EXERCISE DIRECTIONS
Copy out word for word the rows starting with the line that contains "Click the 实物参考 link" and going on through the line that contains "Check the Urdu", both included.
[BEGIN INFORMATION PROVIDED]
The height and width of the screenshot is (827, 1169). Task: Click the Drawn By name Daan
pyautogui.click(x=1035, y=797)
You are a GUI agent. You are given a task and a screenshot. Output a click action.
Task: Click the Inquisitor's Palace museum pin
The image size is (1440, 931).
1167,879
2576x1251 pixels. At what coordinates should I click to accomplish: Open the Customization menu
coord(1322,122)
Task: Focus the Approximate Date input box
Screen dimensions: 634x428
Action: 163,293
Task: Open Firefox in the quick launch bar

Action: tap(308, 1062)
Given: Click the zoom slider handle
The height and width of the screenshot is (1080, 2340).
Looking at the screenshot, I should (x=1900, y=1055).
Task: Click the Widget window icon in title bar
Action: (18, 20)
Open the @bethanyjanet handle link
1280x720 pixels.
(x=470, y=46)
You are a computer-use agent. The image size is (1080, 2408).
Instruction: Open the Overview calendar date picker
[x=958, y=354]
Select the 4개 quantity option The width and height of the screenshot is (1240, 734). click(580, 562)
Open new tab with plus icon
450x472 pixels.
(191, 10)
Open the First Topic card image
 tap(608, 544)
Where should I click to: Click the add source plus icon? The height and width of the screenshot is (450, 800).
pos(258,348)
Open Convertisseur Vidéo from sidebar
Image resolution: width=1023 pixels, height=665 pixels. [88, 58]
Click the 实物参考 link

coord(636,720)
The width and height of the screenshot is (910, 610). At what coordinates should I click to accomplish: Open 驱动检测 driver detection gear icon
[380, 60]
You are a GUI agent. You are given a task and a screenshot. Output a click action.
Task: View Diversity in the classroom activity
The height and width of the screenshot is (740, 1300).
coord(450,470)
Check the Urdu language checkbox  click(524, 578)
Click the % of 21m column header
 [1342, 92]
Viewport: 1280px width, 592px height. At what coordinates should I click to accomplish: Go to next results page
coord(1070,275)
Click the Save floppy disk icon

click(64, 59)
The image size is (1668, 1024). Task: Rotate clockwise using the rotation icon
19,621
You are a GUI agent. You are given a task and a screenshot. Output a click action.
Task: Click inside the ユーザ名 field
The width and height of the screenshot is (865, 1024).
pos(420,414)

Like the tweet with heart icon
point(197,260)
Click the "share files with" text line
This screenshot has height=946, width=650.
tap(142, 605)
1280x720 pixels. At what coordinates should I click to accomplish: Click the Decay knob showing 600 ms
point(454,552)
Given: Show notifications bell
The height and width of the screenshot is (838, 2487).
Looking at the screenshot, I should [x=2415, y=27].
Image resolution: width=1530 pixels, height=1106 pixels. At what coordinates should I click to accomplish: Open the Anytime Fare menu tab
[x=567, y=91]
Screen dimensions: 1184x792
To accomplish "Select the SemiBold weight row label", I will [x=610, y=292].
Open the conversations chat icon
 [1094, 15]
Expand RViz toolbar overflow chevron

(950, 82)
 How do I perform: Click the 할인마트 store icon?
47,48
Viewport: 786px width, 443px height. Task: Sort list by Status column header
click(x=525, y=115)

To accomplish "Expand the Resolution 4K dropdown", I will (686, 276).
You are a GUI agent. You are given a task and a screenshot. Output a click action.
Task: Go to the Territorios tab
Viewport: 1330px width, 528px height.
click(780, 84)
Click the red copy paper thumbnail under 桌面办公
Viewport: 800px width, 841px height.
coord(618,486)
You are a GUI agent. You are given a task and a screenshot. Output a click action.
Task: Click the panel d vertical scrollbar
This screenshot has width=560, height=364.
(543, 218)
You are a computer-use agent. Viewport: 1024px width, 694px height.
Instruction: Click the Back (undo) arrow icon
[END INFORMATION PROVIDED]
TASK RESULT
Click the 实物参考 link

coord(636,720)
The width and height of the screenshot is (910, 610). At what coordinates should I click to accomplish: Open 驱动检测 driver detection gear icon
[380, 60]
You are a GUI agent. You are given a task and a screenshot. Output a click action.
Task: View Diversity in the classroom activity
The height and width of the screenshot is (740, 1300).
coord(450,470)
Check the Urdu language checkbox  click(524, 578)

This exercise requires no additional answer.